**TASK INPUT:**
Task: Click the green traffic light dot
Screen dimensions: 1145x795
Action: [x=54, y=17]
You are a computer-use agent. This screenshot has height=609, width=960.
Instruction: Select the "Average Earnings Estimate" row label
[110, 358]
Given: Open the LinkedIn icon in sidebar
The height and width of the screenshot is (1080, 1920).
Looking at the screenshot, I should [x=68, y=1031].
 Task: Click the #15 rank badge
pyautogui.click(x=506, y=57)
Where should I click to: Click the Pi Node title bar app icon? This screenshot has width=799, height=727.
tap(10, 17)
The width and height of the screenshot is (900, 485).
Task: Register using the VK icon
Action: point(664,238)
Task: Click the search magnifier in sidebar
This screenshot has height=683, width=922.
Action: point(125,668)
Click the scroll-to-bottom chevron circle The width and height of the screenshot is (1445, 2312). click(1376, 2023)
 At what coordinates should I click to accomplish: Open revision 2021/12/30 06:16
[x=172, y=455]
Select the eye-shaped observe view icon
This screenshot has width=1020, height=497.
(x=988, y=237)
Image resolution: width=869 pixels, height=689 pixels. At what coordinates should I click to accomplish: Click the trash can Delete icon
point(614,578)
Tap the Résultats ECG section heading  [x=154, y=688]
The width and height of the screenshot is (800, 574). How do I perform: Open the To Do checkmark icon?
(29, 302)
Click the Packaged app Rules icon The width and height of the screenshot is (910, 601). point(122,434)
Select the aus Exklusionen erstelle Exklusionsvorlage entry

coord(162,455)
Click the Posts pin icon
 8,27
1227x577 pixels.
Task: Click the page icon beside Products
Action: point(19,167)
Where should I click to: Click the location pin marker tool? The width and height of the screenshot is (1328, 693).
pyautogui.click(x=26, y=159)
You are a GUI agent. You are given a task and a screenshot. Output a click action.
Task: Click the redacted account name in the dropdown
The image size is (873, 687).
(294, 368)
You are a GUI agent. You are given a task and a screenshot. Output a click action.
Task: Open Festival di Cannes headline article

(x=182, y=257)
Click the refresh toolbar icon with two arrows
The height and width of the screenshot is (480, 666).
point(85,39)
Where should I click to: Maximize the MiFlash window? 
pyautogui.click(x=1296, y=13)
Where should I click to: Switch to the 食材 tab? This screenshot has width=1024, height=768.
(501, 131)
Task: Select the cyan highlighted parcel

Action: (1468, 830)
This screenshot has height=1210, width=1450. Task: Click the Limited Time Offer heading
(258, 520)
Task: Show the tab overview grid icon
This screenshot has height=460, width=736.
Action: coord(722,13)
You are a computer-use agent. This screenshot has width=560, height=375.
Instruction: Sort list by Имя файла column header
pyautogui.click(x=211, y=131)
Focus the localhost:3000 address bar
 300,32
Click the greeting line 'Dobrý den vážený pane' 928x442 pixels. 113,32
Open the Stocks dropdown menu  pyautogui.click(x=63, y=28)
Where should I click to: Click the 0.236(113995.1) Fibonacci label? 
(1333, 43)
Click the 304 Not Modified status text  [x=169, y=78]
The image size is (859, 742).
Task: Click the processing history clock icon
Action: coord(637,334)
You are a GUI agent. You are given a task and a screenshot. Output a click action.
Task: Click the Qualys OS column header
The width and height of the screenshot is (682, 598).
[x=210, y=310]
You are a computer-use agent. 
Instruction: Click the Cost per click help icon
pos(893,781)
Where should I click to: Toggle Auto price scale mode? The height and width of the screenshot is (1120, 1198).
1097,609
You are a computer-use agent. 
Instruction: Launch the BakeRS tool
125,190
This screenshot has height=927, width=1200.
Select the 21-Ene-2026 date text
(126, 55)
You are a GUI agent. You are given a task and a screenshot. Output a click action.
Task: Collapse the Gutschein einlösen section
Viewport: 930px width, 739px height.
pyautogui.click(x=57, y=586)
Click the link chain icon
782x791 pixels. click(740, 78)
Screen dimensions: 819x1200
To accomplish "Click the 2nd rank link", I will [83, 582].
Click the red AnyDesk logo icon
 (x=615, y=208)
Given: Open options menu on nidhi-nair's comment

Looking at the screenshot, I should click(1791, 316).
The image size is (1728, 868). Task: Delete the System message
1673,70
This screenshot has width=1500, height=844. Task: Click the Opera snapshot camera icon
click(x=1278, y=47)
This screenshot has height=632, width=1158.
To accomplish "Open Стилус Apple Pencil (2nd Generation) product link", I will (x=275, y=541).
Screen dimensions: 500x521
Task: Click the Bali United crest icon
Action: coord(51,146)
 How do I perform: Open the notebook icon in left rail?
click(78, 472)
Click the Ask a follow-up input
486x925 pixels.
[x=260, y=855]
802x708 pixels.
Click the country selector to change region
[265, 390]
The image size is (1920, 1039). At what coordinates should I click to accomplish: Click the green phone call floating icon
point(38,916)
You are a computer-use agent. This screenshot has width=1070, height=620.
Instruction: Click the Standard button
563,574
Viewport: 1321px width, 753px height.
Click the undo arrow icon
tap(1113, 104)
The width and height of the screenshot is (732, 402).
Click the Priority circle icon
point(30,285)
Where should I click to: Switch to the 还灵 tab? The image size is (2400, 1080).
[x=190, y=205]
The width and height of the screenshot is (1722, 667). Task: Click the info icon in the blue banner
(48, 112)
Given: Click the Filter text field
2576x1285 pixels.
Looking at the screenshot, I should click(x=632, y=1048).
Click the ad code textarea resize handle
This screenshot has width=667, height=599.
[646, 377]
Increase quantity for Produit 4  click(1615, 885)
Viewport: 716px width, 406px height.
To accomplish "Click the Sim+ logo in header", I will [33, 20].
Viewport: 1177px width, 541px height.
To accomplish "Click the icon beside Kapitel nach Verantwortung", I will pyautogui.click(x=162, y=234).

**PROBLEM REQUIREMENTS:** All entries are to be retyped with no difference from the original.

**TASK RESPONSE:**
Task: Click the green traffic light dot
Screen dimensions: 1145x795
Action: [x=54, y=17]
You are a computer-use agent. This screenshot has height=609, width=960.
Instruction: Select the "Average Earnings Estimate" row label
[110, 358]
Given: Open the LinkedIn icon in sidebar
The height and width of the screenshot is (1080, 1920).
Looking at the screenshot, I should [x=68, y=1031].
 Task: Click the #15 rank badge
pyautogui.click(x=506, y=57)
Where should I click to: Click the Pi Node title bar app icon? This screenshot has width=799, height=727.
tap(10, 17)
The width and height of the screenshot is (900, 485).
Task: Register using the VK icon
Action: point(664,238)
Task: Click the search magnifier in sidebar
This screenshot has height=683, width=922.
Action: point(125,668)
Click the scroll-to-bottom chevron circle The width and height of the screenshot is (1445, 2312). click(1376, 2023)
 At what coordinates should I click to accomplish: Open revision 2021/12/30 06:16
[x=172, y=455]
Select the eye-shaped observe view icon
This screenshot has width=1020, height=497.
(x=988, y=237)
Image resolution: width=869 pixels, height=689 pixels. At what coordinates should I click to accomplish: Click the trash can Delete icon
point(614,578)
Tap the Résultats ECG section heading  [x=154, y=688]
The width and height of the screenshot is (800, 574). How do I perform: Open the To Do checkmark icon?
(29, 302)
Click the Packaged app Rules icon The width and height of the screenshot is (910, 601). point(122,434)
Select the aus Exklusionen erstelle Exklusionsvorlage entry

coord(162,455)
Click the Posts pin icon
 8,27
1227x577 pixels.
Task: Click the page icon beside Products
Action: point(19,167)
Where should I click to: Click the location pin marker tool? The width and height of the screenshot is (1328, 693).
pyautogui.click(x=26, y=159)
You are a GUI agent. You are given a task and a screenshot. Output a click action.
Task: Click the redacted account name in the dropdown
The image size is (873, 687).
(294, 368)
You are a GUI agent. You are given a task and a screenshot. Output a click action.
Task: Open Festival di Cannes headline article

(x=182, y=257)
Click the refresh toolbar icon with two arrows
The height and width of the screenshot is (480, 666).
point(85,39)
Where should I click to: Maximize the MiFlash window? 
pyautogui.click(x=1296, y=13)
Where should I click to: Switch to the 食材 tab? This screenshot has width=1024, height=768.
(501, 131)
Task: Select the cyan highlighted parcel

Action: (1468, 830)
This screenshot has height=1210, width=1450. Task: Click the Limited Time Offer heading
(258, 520)
Task: Show the tab overview grid icon
This screenshot has height=460, width=736.
Action: coord(722,13)
You are a computer-use agent. This screenshot has width=560, height=375.
Instruction: Sort list by Имя файла column header
pyautogui.click(x=211, y=131)
Focus the localhost:3000 address bar
 300,32
Click the greeting line 'Dobrý den vážený pane' 928x442 pixels. 113,32
Open the Stocks dropdown menu  pyautogui.click(x=63, y=28)
Where should I click to: Click the 0.236(113995.1) Fibonacci label? 
(1333, 43)
Click the 304 Not Modified status text  [x=169, y=78]
The image size is (859, 742).
Task: Click the processing history clock icon
Action: coord(637,334)
You are a GUI agent. You are given a task and a screenshot. Output a click action.
Task: Click the Qualys OS column header
The width and height of the screenshot is (682, 598).
[x=210, y=310]
You are a computer-use agent. 
Instruction: Click the Cost per click help icon
pos(893,781)
Where should I click to: Toggle Auto price scale mode? The height and width of the screenshot is (1120, 1198).
1097,609
You are a computer-use agent. 
Instruction: Launch the BakeRS tool
125,190
This screenshot has height=927, width=1200.
Select the 21-Ene-2026 date text
(126, 55)
You are a GUI agent. You are given a task and a screenshot. Output a click action.
Task: Collapse the Gutschein einlösen section
Viewport: 930px width, 739px height.
pyautogui.click(x=57, y=586)
Click the link chain icon
782x791 pixels. click(740, 78)
Screen dimensions: 819x1200
To accomplish "Click the 2nd rank link", I will [83, 582].
Click the red AnyDesk logo icon
 (x=615, y=208)
Given: Open options menu on nidhi-nair's comment

Looking at the screenshot, I should click(1791, 316).
The image size is (1728, 868). Task: Delete the System message
1673,70
This screenshot has width=1500, height=844. Task: Click the Opera snapshot camera icon
click(x=1278, y=47)
This screenshot has height=632, width=1158.
To accomplish "Open Стилус Apple Pencil (2nd Generation) product link", I will (x=275, y=541).
Screen dimensions: 500x521
Task: Click the Bali United crest icon
Action: coord(51,146)
 How do I perform: Open the notebook icon in left rail?
click(78, 472)
Click the Ask a follow-up input
486x925 pixels.
[x=260, y=855]
802x708 pixels.
Click the country selector to change region
[265, 390]
The image size is (1920, 1039). At what coordinates should I click to accomplish: Click the green phone call floating icon
point(38,916)
You are a computer-use agent. This screenshot has width=1070, height=620.
Instruction: Click the Standard button
563,574
Viewport: 1321px width, 753px height.
Click the undo arrow icon
tap(1113, 104)
The width and height of the screenshot is (732, 402).
Click the Priority circle icon
point(30,285)
Where should I click to: Switch to the 还灵 tab? The image size is (2400, 1080).
[x=190, y=205]
The width and height of the screenshot is (1722, 667). Task: Click the info icon in the blue banner
(48, 112)
Given: Click the Filter text field
2576x1285 pixels.
Looking at the screenshot, I should click(x=632, y=1048).
Click the ad code textarea resize handle
This screenshot has width=667, height=599.
[646, 377]
Increase quantity for Produit 4  click(1615, 885)
Viewport: 716px width, 406px height.
To accomplish "Click the Sim+ logo in header", I will [33, 20].
Viewport: 1177px width, 541px height.
To accomplish "Click the icon beside Kapitel nach Verantwortung", I will pyautogui.click(x=162, y=234).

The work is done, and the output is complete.